Only the lines from the one containing "Task: Open 首页 home in the sidebar" through the end of the entries are to be copied, exactly and without pictures, please.

(Records contained in a dataset)
================================

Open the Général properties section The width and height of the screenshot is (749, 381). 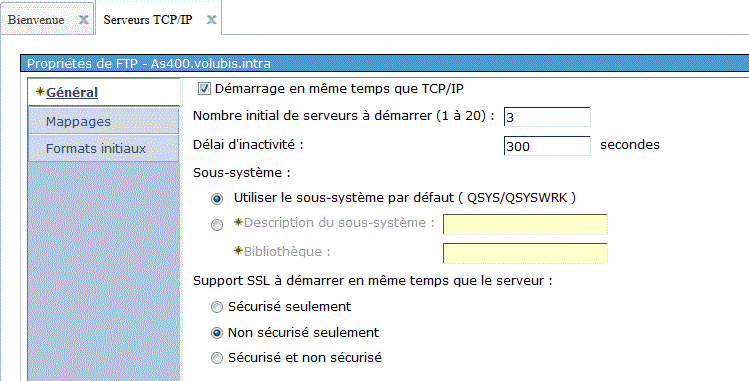[x=72, y=92]
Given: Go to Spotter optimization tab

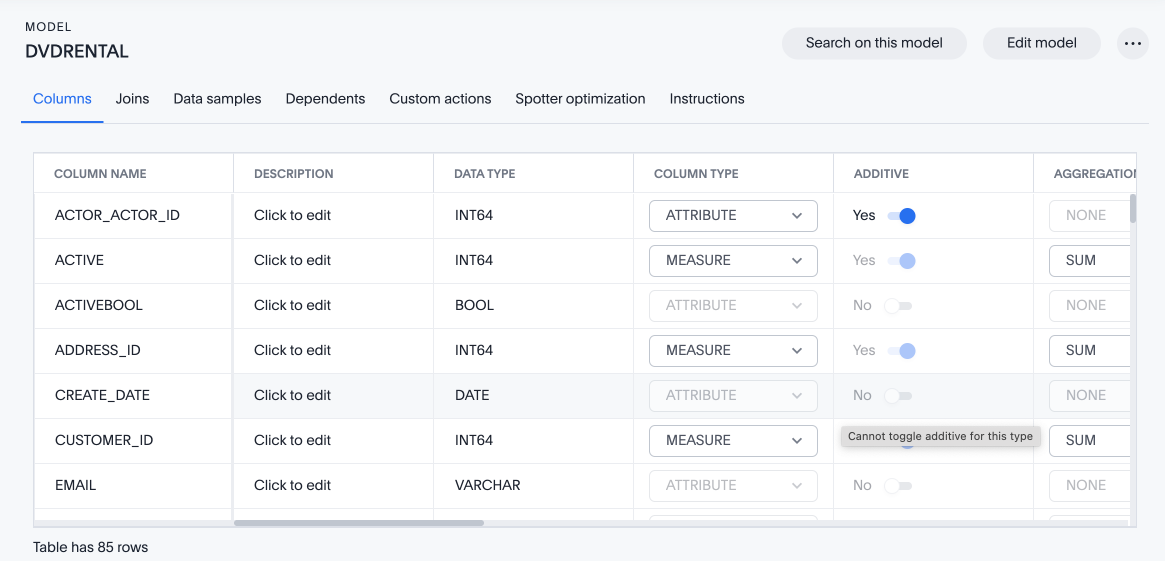Looking at the screenshot, I should pos(580,99).
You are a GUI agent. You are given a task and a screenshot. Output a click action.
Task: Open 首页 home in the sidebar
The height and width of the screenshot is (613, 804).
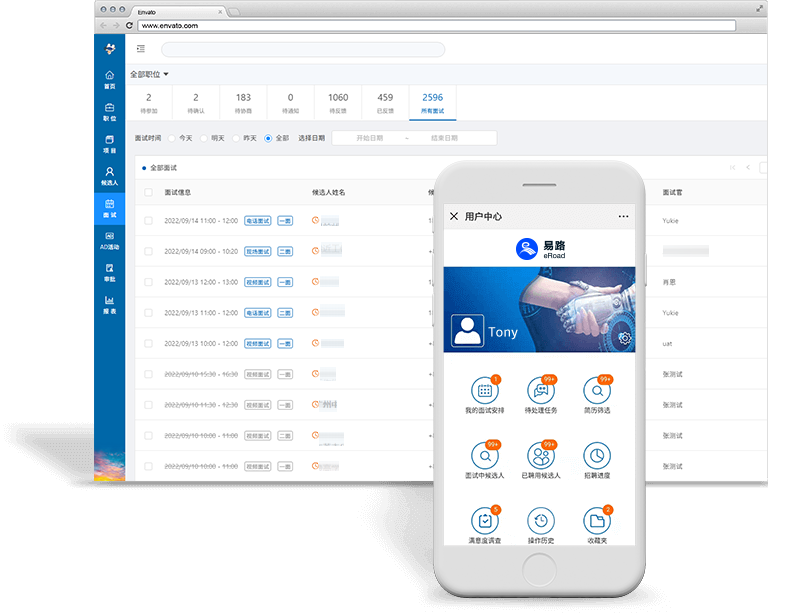pyautogui.click(x=109, y=79)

================================

> _Expected answer_
Task: Open 首页 home in the sidebar
The height and width of the screenshot is (613, 804).
pyautogui.click(x=109, y=79)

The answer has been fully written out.